◆ **TASK DESCRIPTION**
If a line comes after the one containing "You are a computer-use agent. Screen", leave it out; copy every line before it, and that line too, exactly as written, starting from the first line of the entries.

◆ **RECORDS FOR PROCESSING**
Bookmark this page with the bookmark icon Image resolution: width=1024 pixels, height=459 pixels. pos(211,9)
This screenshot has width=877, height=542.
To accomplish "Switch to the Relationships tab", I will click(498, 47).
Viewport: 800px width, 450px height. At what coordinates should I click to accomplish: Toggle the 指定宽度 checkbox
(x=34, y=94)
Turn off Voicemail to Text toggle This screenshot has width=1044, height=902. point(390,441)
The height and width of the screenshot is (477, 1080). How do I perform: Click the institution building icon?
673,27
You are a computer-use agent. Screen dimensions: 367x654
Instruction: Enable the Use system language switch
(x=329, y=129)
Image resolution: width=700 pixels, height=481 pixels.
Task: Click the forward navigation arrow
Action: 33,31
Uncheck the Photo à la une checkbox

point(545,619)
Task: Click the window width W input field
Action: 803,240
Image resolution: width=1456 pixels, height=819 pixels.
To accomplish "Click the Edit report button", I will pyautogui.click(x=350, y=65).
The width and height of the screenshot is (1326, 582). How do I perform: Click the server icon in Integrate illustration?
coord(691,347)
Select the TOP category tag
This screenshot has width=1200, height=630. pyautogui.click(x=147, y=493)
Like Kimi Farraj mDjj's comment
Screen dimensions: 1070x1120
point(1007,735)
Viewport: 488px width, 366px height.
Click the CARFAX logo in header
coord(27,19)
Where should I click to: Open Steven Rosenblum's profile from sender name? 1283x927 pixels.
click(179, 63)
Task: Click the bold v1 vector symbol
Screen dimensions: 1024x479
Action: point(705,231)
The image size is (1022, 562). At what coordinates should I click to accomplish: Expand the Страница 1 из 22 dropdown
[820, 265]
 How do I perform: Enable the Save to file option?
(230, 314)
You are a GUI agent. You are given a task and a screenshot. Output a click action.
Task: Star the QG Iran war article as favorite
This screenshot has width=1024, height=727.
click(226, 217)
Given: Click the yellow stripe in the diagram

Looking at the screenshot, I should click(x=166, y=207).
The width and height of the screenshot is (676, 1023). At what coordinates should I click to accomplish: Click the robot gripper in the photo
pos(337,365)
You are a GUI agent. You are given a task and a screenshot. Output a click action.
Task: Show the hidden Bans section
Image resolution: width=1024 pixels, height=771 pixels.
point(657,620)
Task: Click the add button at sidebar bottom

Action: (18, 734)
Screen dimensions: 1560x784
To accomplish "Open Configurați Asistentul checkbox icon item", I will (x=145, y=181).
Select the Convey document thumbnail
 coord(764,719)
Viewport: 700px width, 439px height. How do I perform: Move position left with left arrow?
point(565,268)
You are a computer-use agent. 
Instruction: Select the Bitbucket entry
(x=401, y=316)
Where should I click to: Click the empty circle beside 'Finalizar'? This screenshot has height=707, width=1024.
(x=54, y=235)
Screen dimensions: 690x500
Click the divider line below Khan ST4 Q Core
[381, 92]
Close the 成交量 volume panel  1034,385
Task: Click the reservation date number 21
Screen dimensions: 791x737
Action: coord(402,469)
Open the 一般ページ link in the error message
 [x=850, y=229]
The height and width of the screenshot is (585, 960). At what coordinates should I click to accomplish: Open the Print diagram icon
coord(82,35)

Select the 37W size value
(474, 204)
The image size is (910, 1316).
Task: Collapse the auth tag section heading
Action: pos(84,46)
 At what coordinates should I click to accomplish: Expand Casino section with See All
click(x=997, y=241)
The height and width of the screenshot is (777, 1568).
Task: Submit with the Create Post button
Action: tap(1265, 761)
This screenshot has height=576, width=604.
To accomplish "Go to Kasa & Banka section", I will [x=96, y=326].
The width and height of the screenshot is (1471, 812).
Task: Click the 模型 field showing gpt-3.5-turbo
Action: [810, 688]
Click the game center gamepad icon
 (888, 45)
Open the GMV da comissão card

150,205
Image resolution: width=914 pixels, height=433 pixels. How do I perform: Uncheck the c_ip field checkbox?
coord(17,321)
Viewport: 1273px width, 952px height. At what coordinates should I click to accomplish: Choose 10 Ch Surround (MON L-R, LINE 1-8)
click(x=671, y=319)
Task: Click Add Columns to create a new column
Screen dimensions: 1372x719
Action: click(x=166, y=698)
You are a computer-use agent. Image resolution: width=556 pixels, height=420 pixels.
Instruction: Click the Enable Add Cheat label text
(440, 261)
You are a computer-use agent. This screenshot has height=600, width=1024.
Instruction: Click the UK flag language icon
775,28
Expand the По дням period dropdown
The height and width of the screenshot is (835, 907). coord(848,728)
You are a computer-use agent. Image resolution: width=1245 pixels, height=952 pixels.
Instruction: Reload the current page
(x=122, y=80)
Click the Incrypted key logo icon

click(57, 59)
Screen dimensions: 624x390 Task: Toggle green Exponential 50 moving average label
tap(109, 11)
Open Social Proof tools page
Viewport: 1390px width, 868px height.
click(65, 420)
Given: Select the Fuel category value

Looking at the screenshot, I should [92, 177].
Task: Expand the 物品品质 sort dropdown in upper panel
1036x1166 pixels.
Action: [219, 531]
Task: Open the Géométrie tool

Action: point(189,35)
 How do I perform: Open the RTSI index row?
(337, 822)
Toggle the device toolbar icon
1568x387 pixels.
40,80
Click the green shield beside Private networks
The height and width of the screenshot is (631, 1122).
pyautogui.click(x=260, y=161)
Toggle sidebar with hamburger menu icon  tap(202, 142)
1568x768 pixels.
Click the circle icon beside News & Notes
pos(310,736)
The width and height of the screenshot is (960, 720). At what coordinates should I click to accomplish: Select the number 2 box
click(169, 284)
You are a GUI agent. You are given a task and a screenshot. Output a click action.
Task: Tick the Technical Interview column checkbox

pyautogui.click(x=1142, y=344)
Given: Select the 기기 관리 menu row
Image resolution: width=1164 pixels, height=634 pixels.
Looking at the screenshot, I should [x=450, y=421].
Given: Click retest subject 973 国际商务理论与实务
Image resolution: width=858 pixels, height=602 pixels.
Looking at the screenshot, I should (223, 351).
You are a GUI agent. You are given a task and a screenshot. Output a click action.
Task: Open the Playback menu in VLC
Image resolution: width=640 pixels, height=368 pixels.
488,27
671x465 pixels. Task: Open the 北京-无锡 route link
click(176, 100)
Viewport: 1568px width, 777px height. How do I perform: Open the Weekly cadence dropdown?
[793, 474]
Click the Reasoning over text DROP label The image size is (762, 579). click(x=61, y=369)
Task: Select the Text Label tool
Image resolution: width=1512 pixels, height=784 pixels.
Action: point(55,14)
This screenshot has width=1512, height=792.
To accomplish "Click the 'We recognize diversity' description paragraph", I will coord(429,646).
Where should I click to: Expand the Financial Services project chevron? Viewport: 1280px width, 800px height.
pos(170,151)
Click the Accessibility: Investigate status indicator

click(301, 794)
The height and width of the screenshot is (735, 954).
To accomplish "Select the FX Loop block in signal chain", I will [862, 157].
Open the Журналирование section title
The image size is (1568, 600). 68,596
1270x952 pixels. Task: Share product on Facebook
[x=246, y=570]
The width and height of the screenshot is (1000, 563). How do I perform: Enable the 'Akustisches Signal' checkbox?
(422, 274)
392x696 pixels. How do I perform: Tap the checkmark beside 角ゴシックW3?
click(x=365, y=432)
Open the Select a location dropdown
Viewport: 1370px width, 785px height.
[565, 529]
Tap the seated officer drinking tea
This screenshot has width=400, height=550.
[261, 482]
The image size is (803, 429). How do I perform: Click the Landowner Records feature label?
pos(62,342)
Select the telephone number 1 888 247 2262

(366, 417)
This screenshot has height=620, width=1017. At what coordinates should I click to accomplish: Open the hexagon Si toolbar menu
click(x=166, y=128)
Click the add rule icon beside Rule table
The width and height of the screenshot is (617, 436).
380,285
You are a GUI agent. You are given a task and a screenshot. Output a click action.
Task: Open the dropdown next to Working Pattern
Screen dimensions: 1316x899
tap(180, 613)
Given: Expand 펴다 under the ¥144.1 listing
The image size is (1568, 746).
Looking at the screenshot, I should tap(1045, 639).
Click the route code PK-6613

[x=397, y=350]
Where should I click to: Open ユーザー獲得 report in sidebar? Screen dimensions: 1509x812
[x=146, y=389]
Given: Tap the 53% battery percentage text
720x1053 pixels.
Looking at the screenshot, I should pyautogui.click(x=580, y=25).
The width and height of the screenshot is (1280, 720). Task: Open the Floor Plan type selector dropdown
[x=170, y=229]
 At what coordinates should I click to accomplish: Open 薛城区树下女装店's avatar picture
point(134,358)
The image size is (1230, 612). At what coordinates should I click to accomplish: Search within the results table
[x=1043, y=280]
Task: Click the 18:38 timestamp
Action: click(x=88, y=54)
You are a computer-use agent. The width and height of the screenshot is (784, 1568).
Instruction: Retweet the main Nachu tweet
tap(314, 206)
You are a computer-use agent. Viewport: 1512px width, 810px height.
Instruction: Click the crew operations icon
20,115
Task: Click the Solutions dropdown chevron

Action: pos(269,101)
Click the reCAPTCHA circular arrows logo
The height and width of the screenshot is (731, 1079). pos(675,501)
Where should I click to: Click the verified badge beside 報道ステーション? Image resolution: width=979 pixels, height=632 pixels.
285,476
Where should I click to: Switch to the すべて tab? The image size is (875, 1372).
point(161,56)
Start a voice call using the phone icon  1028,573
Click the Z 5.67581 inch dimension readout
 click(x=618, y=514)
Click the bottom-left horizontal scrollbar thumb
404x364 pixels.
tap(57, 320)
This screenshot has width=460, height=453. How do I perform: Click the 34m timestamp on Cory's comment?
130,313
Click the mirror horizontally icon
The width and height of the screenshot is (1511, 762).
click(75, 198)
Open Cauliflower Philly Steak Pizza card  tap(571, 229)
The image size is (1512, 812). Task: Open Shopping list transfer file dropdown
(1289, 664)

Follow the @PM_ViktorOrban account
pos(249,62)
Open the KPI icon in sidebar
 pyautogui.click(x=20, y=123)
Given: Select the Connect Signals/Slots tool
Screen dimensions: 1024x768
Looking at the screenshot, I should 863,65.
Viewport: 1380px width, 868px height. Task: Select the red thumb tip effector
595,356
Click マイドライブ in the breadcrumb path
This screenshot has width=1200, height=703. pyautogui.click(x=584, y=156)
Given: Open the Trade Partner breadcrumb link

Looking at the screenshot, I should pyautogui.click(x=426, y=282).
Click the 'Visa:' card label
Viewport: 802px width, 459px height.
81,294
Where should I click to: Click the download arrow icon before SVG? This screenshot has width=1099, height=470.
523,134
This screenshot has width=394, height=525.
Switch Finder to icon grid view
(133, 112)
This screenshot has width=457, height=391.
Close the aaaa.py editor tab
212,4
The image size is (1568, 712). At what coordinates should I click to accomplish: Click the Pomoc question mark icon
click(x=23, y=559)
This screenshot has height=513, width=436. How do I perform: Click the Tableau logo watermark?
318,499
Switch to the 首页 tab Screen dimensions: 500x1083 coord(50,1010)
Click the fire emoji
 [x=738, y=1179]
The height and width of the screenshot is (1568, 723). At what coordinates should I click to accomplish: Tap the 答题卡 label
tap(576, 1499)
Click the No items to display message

◆ **REPLY TO THE TASK**
Bookmark this page with the bookmark icon Image resolution: width=1024 pixels, height=459 pixels. pos(211,9)
This screenshot has width=877, height=542.
To accomplish "Switch to the Relationships tab", I will click(498, 47).
Viewport: 800px width, 450px height. At what coordinates should I click to accomplish: Toggle the 指定宽度 checkbox
(x=34, y=94)
Turn off Voicemail to Text toggle This screenshot has width=1044, height=902. point(390,441)
The height and width of the screenshot is (477, 1080). How do I perform: Click the institution building icon?
673,27
You are a computer-use agent. Screen dimensions: 367x654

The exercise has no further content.